-Actually makes the code cleaner.
-Above all, actually results in there being less code than there was before.
If you can achieve clean code + negative lines of code after a refactor, with identical functionality, they'd be fools to not merge it.
It's possible the refactors you submitted didn't meet these requirements. Or the project owners simply were too possessive of the code they wrote with their own fingers.
Isn't that sort of contrary to OSS?
No, OSS is a licensing model not a development model. With OSS, if the existing project has a dev model you don't like, you can always fork it and start a project with a dev model you do; with proprietary software (even if the source is available), if you don't like the development model (among other things you might not like) you're, well, forked.
Either that or the project owners/maintainers have a lot of pride.
Even if you overlook that getting code that matches a projects style guides might be rarer than it should be refactoring (at least in most cases that I need to deal with it) requires a good understanding of how everything fits together and a better idea of how it should work.
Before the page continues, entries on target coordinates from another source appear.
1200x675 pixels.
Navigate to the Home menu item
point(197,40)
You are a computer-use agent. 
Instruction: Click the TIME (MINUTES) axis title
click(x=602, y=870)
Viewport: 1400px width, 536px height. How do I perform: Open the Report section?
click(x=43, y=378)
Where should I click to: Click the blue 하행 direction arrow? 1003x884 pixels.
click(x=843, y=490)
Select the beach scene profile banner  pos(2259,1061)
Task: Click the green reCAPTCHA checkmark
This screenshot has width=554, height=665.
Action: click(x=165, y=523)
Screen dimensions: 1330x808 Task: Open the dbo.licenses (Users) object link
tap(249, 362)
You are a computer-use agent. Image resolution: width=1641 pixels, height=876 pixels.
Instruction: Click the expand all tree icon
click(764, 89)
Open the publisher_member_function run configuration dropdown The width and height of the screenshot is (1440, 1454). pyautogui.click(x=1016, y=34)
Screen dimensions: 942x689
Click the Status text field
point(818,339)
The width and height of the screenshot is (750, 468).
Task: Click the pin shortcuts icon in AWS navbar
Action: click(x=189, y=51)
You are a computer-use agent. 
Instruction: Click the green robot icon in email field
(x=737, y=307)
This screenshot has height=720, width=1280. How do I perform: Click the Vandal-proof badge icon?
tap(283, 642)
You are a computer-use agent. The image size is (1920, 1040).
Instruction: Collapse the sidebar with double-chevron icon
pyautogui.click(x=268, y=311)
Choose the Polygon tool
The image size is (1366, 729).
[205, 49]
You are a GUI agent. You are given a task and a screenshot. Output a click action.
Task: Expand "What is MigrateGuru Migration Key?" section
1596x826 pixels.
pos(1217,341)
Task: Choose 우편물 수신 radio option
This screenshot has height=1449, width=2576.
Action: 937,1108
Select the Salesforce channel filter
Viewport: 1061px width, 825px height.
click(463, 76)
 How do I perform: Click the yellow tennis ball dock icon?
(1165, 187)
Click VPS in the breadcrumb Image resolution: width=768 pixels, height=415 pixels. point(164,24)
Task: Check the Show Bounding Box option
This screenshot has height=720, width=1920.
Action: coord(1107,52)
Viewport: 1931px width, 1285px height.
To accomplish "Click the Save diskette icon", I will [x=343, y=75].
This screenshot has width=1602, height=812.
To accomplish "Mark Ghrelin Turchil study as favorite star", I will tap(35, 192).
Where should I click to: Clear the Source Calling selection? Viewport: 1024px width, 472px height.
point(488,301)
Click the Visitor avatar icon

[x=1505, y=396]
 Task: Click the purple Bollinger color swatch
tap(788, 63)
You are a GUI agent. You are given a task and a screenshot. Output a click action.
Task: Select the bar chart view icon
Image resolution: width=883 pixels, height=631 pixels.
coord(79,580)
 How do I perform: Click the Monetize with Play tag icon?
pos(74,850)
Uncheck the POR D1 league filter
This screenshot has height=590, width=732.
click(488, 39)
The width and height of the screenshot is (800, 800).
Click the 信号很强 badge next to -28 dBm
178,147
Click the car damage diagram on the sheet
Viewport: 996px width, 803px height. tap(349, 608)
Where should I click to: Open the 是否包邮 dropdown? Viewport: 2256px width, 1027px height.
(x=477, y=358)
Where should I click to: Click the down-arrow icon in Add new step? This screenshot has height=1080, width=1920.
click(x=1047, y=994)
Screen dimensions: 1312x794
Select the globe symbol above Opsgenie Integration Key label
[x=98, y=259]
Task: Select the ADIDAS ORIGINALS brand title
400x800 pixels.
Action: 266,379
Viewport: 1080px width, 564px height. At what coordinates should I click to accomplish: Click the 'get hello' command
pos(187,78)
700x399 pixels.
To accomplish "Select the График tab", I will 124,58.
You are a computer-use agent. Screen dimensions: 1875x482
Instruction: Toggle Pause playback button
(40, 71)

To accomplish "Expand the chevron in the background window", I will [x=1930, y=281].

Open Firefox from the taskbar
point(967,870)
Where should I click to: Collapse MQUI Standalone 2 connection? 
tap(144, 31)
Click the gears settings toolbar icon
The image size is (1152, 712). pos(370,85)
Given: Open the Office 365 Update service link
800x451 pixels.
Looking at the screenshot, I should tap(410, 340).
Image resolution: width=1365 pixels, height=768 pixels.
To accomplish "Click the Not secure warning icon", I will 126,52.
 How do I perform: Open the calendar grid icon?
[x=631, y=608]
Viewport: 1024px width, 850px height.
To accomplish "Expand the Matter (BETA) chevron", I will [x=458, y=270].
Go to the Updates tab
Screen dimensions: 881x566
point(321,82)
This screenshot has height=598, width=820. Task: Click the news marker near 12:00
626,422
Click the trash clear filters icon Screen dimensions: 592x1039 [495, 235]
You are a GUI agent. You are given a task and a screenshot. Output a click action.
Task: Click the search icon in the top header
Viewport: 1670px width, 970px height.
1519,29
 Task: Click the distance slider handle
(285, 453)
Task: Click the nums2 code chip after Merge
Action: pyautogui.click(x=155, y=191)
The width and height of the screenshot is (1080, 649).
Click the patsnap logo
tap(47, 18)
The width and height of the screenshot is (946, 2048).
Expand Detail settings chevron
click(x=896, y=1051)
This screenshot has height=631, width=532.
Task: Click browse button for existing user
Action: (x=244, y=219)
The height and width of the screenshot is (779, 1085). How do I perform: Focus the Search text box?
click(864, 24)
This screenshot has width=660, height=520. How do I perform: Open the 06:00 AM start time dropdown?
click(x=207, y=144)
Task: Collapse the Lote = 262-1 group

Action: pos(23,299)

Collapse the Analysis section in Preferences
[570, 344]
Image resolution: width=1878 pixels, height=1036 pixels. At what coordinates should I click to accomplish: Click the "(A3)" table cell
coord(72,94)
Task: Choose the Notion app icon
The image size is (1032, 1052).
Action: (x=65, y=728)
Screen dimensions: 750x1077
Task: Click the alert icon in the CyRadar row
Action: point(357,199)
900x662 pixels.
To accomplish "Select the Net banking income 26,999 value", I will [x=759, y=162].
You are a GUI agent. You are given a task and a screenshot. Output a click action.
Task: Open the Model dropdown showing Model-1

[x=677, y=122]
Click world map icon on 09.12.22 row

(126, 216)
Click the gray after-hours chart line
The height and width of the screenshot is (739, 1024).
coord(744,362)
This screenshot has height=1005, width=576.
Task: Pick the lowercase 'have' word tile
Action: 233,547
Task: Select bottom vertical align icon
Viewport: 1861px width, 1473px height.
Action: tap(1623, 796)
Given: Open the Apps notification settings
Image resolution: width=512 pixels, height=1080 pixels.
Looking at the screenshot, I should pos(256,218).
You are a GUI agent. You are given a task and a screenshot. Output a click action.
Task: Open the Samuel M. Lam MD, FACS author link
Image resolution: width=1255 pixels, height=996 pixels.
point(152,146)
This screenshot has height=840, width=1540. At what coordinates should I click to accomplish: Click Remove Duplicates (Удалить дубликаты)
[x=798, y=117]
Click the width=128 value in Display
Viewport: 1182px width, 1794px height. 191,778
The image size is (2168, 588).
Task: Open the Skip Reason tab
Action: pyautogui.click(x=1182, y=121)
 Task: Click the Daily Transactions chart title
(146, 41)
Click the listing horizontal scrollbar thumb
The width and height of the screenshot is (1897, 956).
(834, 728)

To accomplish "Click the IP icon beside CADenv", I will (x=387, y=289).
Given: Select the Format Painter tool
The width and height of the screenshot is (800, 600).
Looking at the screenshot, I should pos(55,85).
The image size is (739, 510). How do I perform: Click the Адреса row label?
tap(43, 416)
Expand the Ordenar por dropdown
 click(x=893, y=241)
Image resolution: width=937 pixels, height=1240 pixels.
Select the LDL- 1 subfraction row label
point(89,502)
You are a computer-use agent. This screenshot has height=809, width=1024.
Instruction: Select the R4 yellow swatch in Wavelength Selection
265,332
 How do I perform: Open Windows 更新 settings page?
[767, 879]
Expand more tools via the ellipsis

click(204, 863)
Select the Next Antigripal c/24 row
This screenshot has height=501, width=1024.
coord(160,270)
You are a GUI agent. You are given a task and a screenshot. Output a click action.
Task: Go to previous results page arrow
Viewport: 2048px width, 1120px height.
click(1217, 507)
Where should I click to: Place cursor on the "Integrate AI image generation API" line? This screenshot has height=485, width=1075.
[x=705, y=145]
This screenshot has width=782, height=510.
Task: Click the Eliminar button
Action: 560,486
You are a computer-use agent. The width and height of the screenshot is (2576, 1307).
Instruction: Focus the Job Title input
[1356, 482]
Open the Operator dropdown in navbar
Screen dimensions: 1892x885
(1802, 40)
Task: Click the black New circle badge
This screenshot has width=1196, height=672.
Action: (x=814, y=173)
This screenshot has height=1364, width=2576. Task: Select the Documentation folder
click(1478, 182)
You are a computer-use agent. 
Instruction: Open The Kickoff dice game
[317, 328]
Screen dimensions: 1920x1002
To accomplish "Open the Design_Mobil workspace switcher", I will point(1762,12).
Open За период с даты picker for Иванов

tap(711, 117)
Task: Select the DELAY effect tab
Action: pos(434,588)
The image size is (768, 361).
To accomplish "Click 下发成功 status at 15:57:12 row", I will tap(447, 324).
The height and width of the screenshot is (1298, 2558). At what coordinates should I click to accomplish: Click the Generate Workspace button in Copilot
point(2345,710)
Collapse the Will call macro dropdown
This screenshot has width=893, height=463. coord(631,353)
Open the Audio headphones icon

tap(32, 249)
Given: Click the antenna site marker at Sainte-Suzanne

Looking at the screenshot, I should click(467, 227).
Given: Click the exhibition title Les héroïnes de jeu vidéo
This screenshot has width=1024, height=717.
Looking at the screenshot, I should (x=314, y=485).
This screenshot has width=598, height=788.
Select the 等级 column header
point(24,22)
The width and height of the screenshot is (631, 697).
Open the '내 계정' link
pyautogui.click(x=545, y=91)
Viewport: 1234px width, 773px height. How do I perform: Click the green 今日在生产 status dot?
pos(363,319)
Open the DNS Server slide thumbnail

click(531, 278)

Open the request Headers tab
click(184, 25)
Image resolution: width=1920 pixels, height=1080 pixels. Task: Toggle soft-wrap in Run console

There are some simple cases in which this might not be the case at all, such as grouping together a whole bunch of copypasta style code, but even under those circumstances any refactoring is likely to yield a fair bit of work for the maintainer to verify (regressions/style/changed organization) with fairly limited benefit.
As such it doesn't really seem that effective to try to impose something like this on a project without a good justification. If a good justification can be made, then sure refactor away, but otherwise the maintainer would logically think that the work was a waste of everyone's time.
I guess "small" is key. I agree a large refactoring would be troublesome to verify.
Answering questions on Stack Overflow / mailing lists / issue trackers can be a good way to build up trust in your abilities and a working relationship with other contributors.
Often projects label things that are "good for a first commit" and you should check out those.
All that said, most projects are eager to include new people, and personally I enjoy helping new contributors feel comfortable and get their commits accepted.
Tests are a way to delegate trust. Instead of trusting the developer, you trust the code. It's a huge huge relief. If you can remove that burden from the shoulders of the maintainers, I guarantee you will be welcomed with open arms.
The side-effect is that you don't need to _add_ content/functionality, so the maintainers don't have to think about your new shiny feature. And if you fix something that was supposed to work in their own view of the project, then you start being noticed.